Despite long working hours, labour utilisation is only average due to structurally low employment. Insufficient product market competition and obstacles to internal mobility induce significant misallocation of labour resources. Employment protection is not particularly stringent, but the labour market is heavily segmented. This is likely to weigh on economic performance by limiting investment in human capital and making some specific groups bear a large share of adjustment costs. The public employment services suffer from a lack of resources and function inefficiently. Local labour offices have limited incentives to adopt best practices; the government plans to start benchmarking them. There is ample scope to tighten jobseeker obligations and reform social and tax policies to make work pay. The female employment rate is especially low, in part due to poorly designed family and pension policies.
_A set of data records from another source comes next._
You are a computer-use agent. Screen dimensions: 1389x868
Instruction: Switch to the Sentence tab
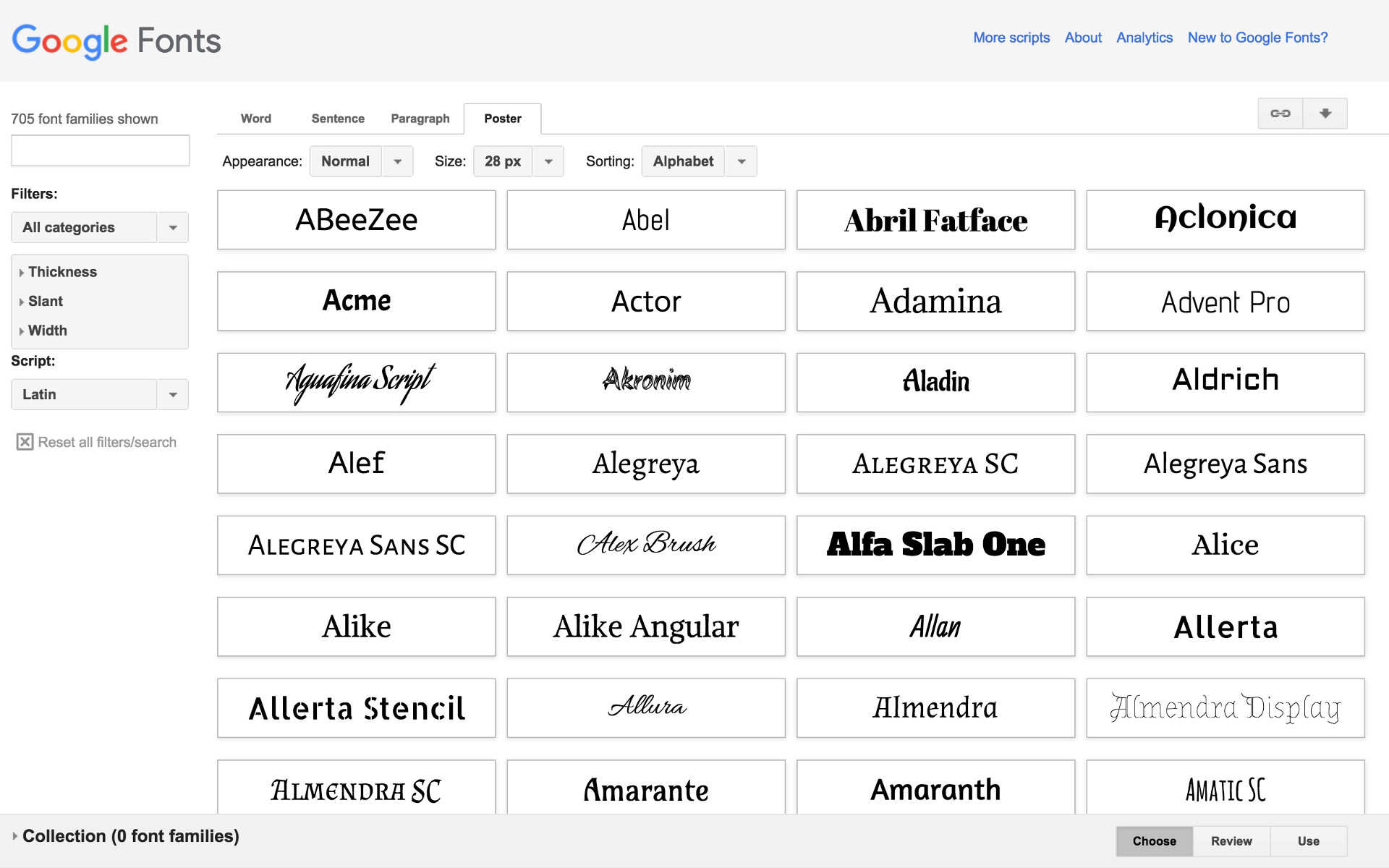[337, 119]
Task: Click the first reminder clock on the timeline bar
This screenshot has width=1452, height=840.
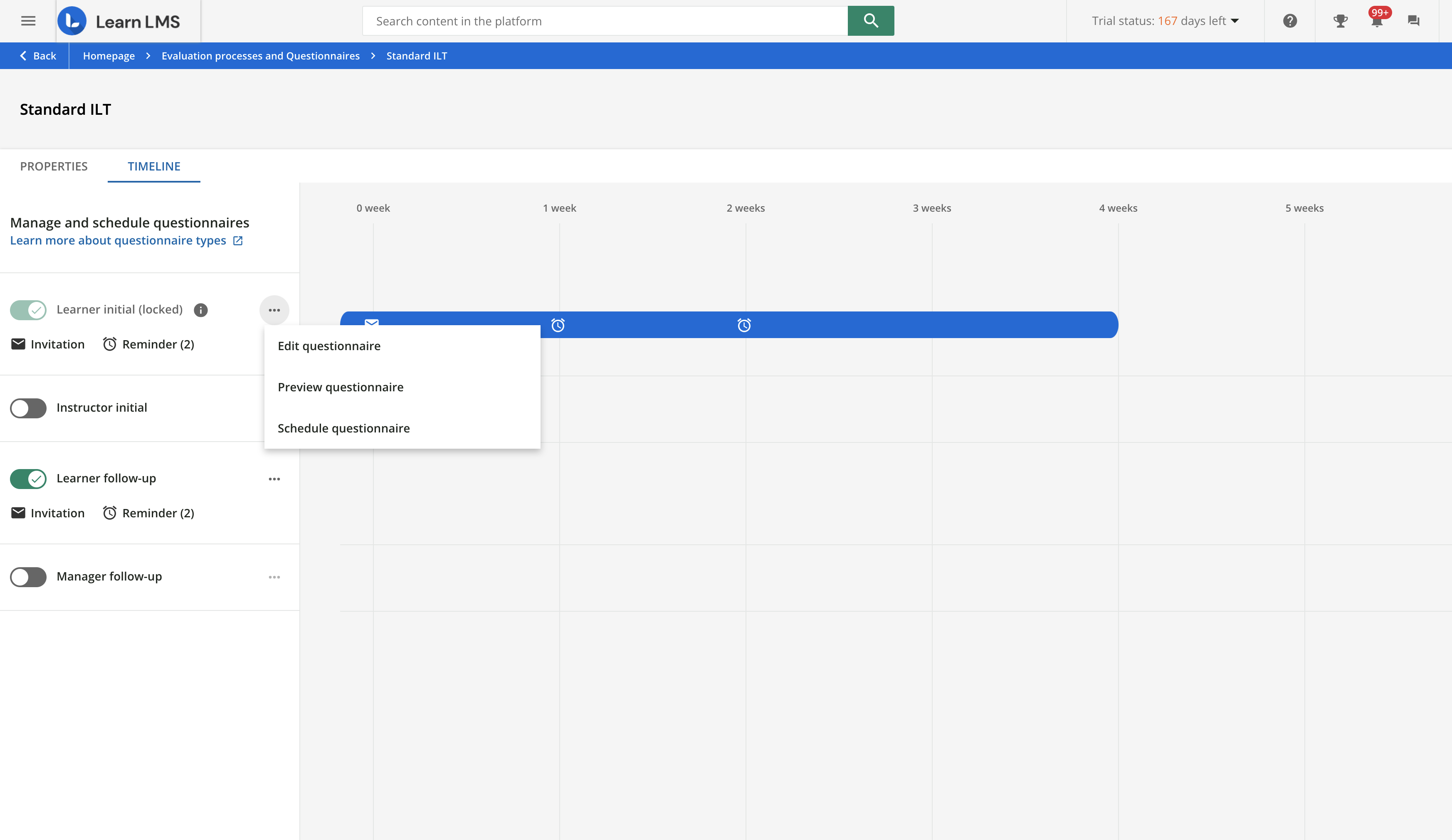Action: click(x=558, y=326)
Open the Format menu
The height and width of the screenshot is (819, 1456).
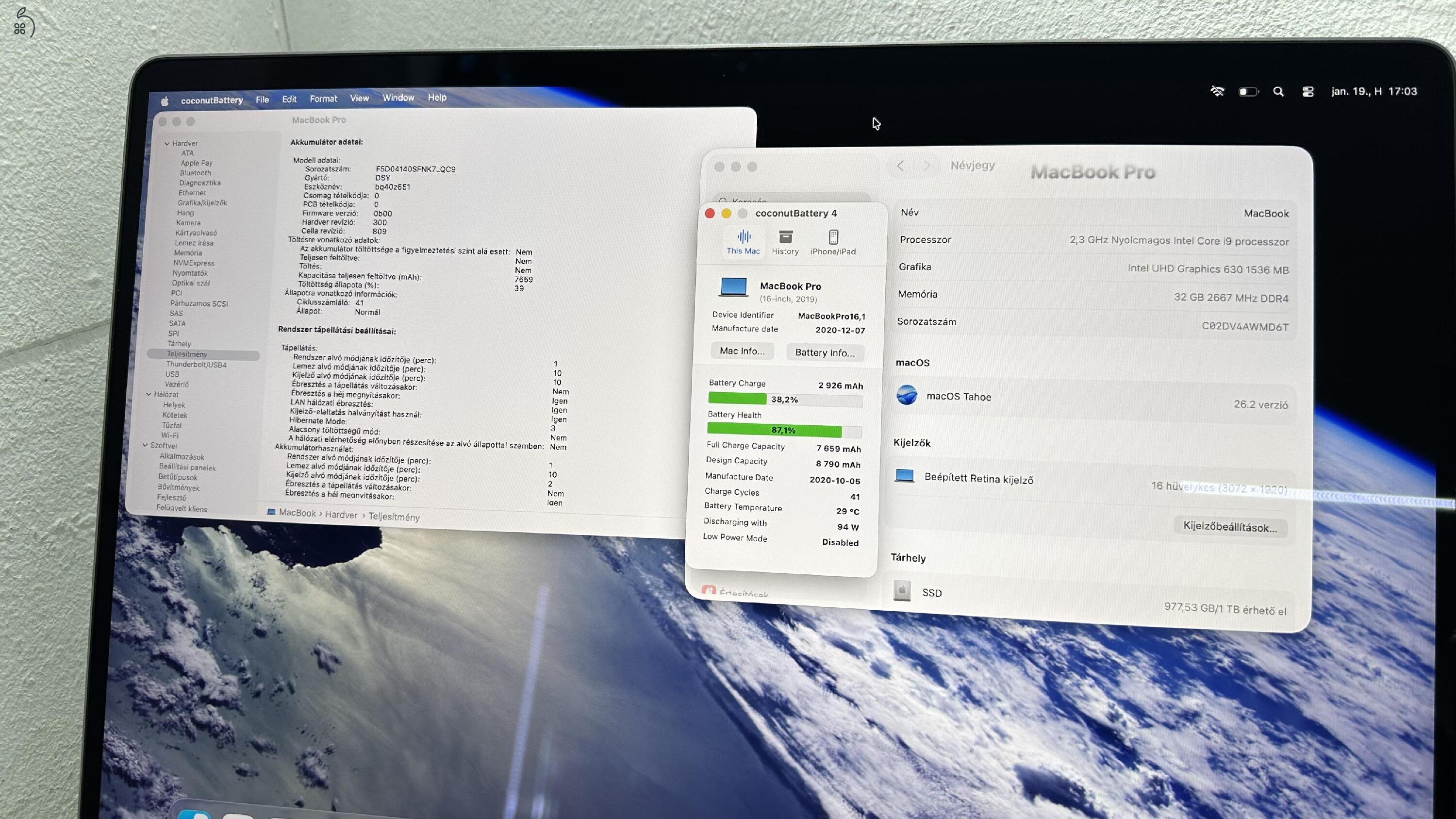323,99
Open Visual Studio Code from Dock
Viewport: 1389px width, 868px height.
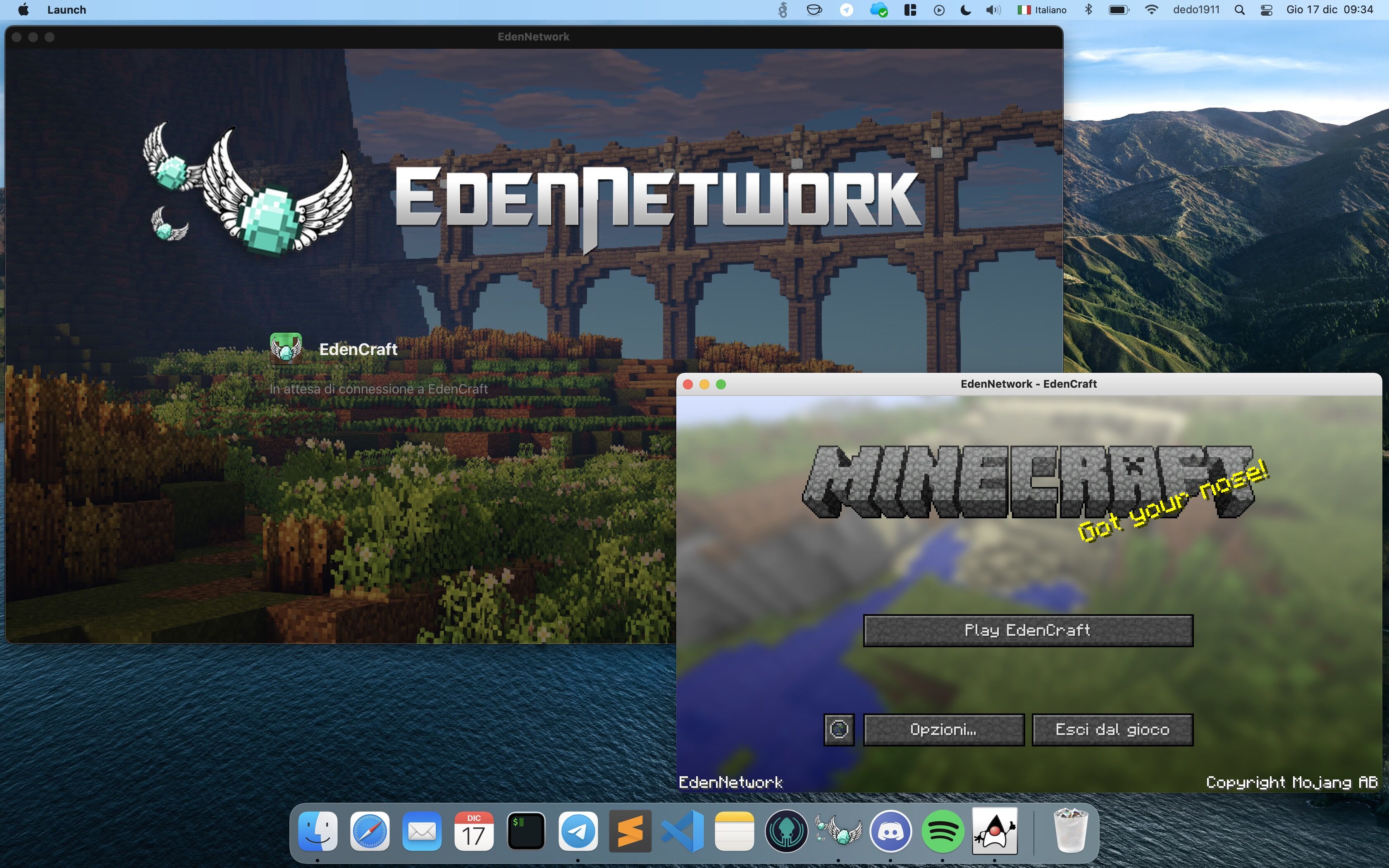click(682, 831)
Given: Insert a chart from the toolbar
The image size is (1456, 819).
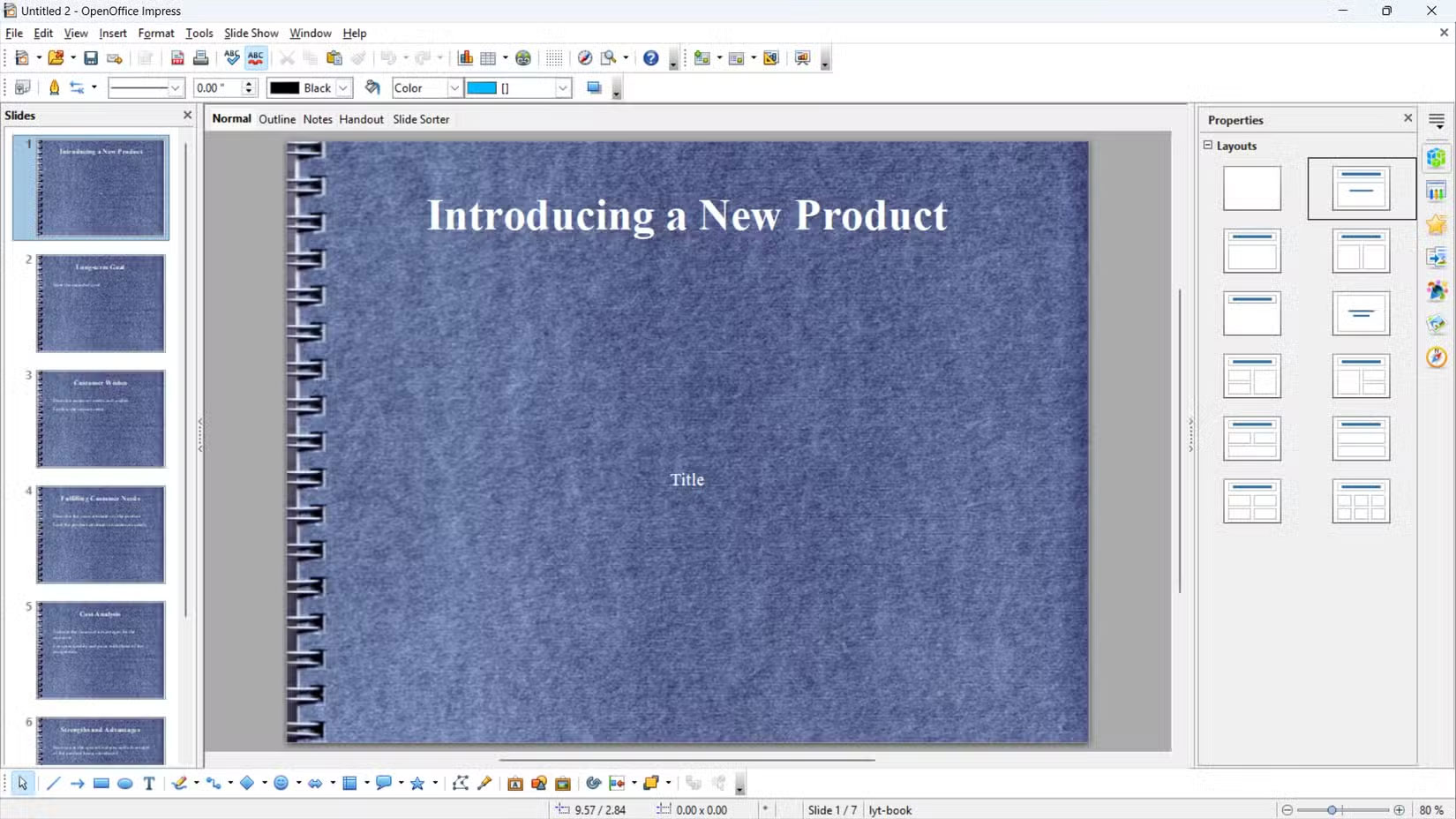Looking at the screenshot, I should click(465, 58).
Strengthening product market competition
Although notable progress has been made, restrictive product market regulations still hinder activity substantially. These take the form of heavy barriers to entrepreneurship and the extensive involvement of the state, even in potentially competitive sectors. Business registration procedures are cumbersome, and the bankruptcy process is lengthy and costly. Public procurement plays a key role in Poland, but public ownership may lead to non-neutrality of the bidding process, and the criteria for awarding contracts rely excessively on the lowest price. Competition is weak in network industries, apart from telecoms. The presidents of most regulatory agencies have open-ended contracts and can be dismissed by the relevant Ministry in charge of their supervision.
Macroeconomic policies
Labour cost pressures have been moderate, and consumer price inflation has fallen sharply. Given the accommodative monetary stance and a moderate impact of fiscal tightening on activity, growth is projected to pick up and surpass its potential rate by mid-2014. Inflation could move back towards the official target and the output gap is expected to close around the start of 2016.